She thought her dogs had contracted kennel cough. Also known as canine infectious tracheobronchitis, dogs commonly contract it at places where large numbers of animals congregate, like boarding kennels, daycare facilities, dog parks, dog training groups, and dog shows, but Wendy Brown then found out that was not the case. The cause was more insidious and mysterious.
“Dooley started doing kind of this huffing and also seemed to feel quite lethargic,” Brown recalled to “Good Morning America.” “Not too long after, Bridge began to exhibit the symptoms. But his were louder, more boisterous. I thought it was his stomach because he made like a retching sound.”
When the presumed kennel cough persisted, Brown took her dogs to the vet, who “started him on a 10-day cycle of doxycycline. Today was day 10 and he is not a lot better,” Brown said.
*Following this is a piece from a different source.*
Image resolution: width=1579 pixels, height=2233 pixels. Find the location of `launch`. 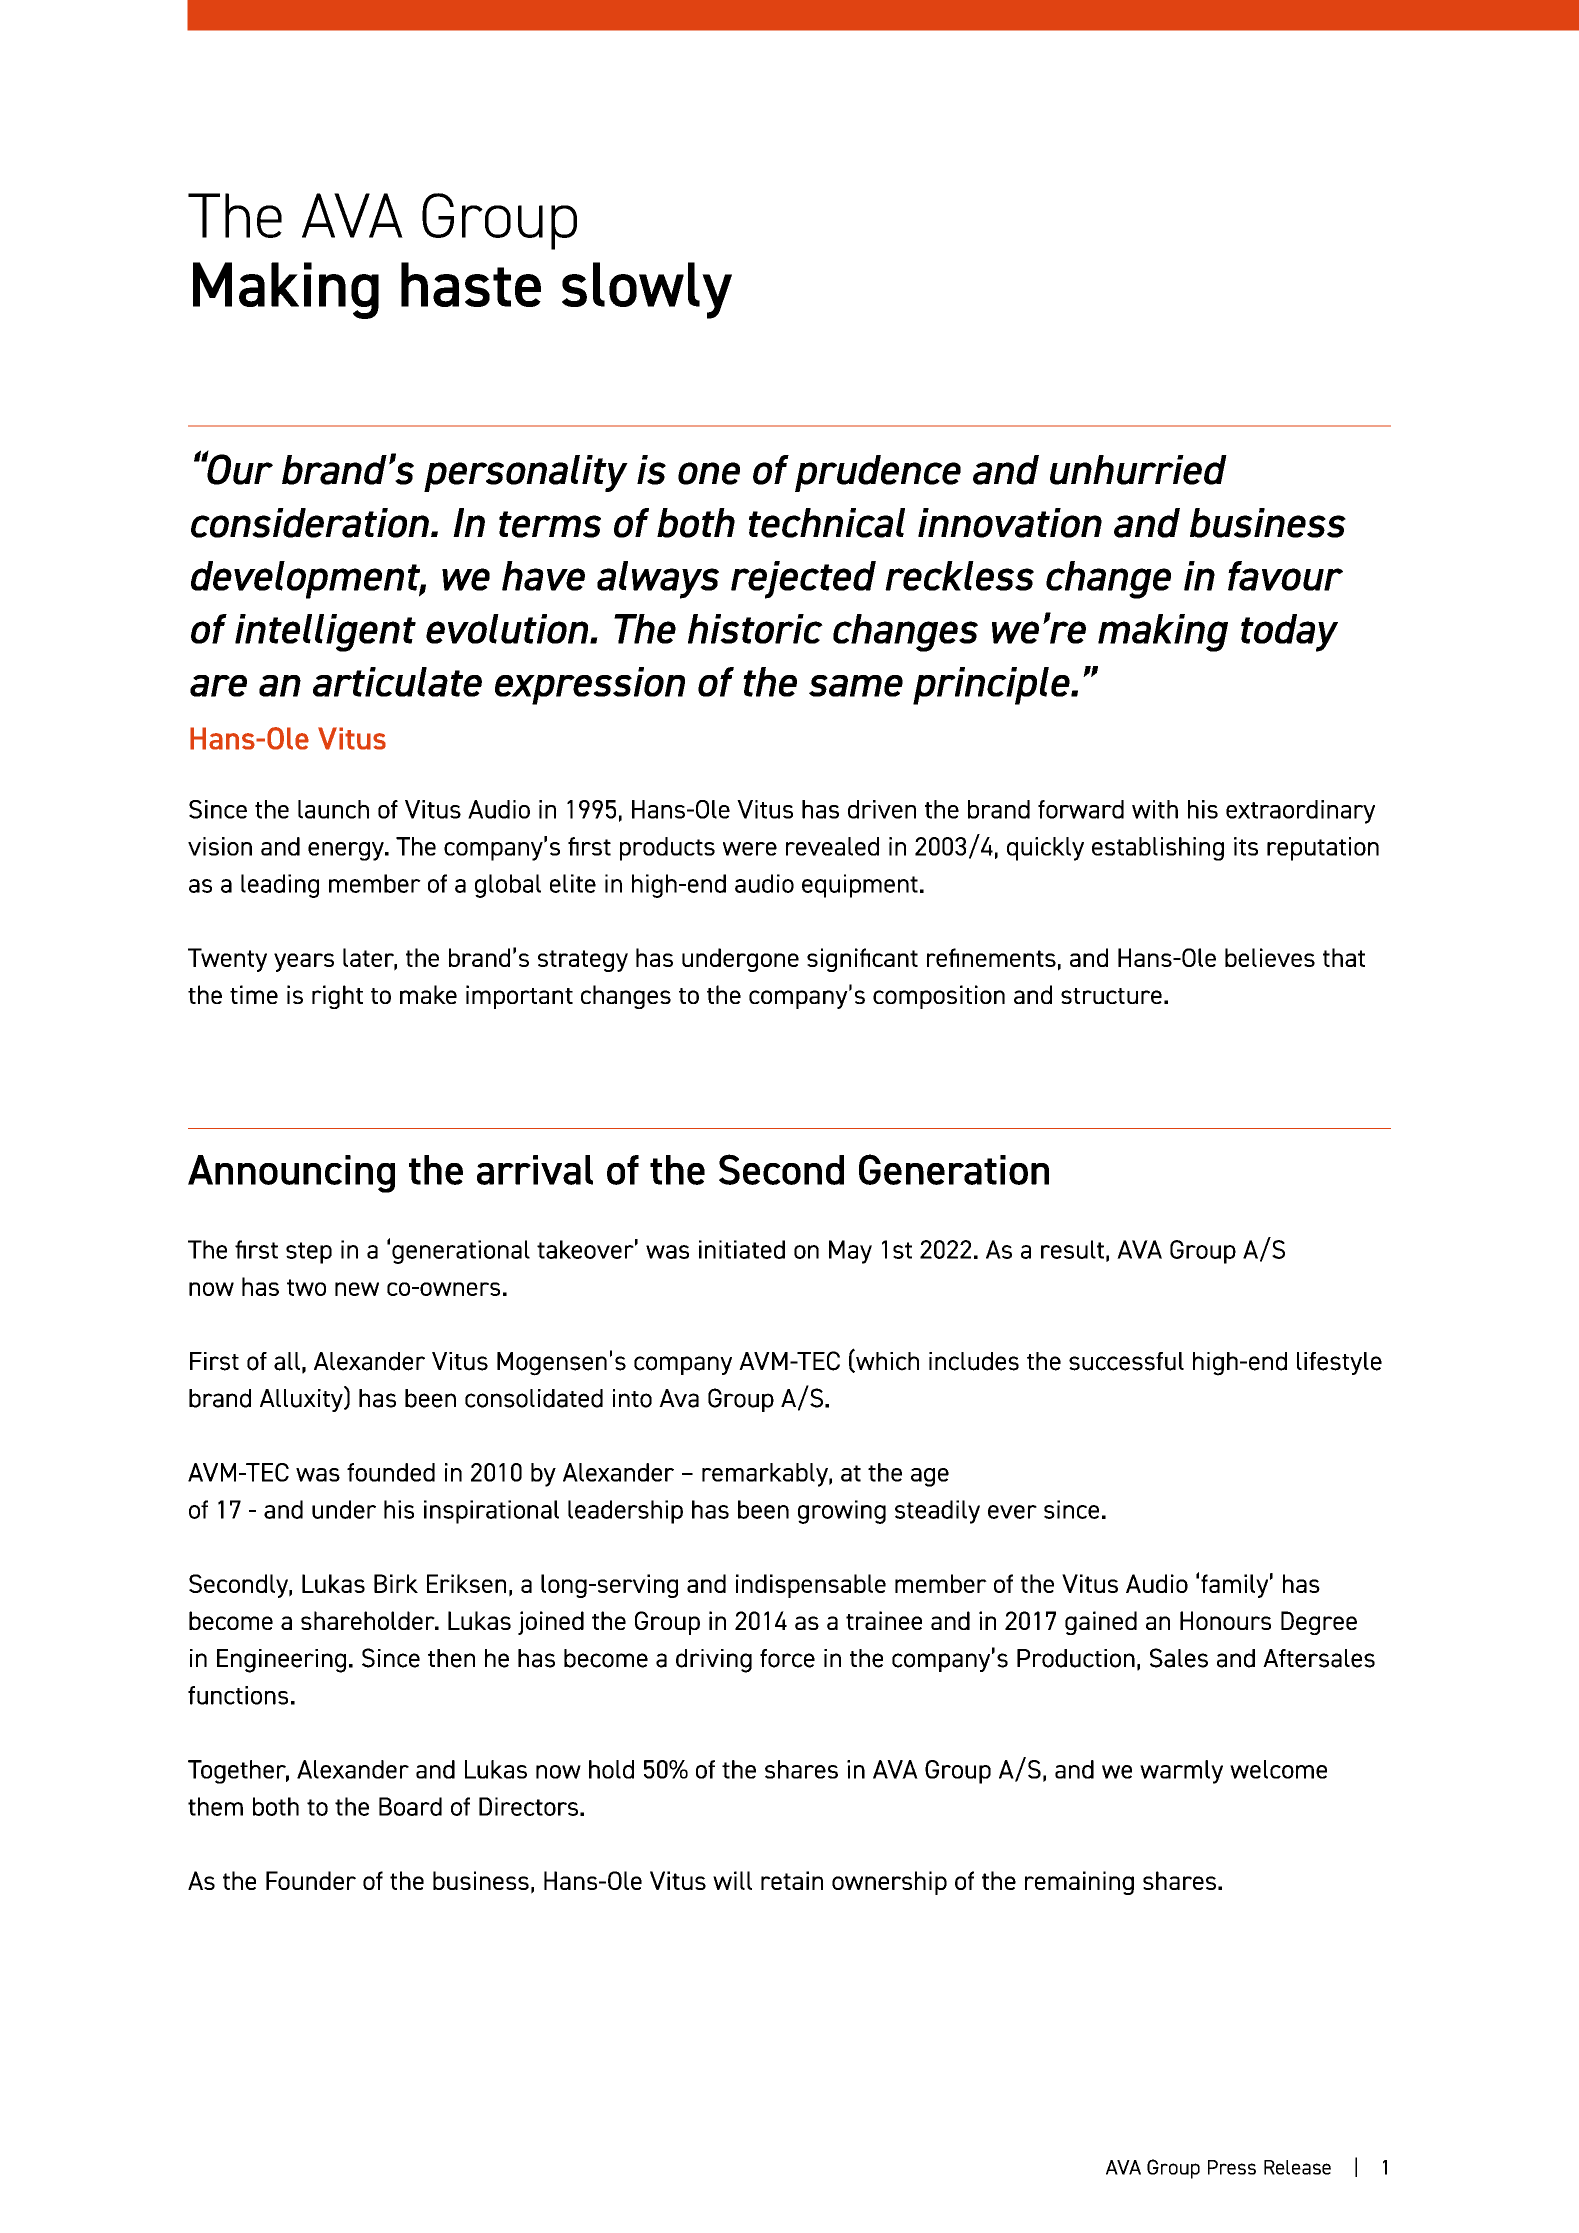

launch is located at coordinates (333, 809).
While research is underway, veterinarians say the mystery illness is highly contagious and can be fatal. Reported symptoms so far have also been typical of a kennel cough and they include coughing, sneezing, nasal and/or eye discharge and lethargy.
“Instead of that dry cough where the dog felt good, it was now this wet cough where the dog felt sick,” Amanda Cavanagh, the section head of the urgent care service at Colorado State University Veterinary Teaching Hospital, told “GMA.”
Experts like Cavanagh said any dogs showing signs of persistent coughing should be taken to a vet to be examined.
“We can ultrasound the lungs to see if there is a problem that is related to pneumonia or the contagious pneumonia that seems to be going around,” Cavanagh said.
Cavanagh also recommends keeping any coughing dogs away from other dogs and for two weeks after the cough goes away.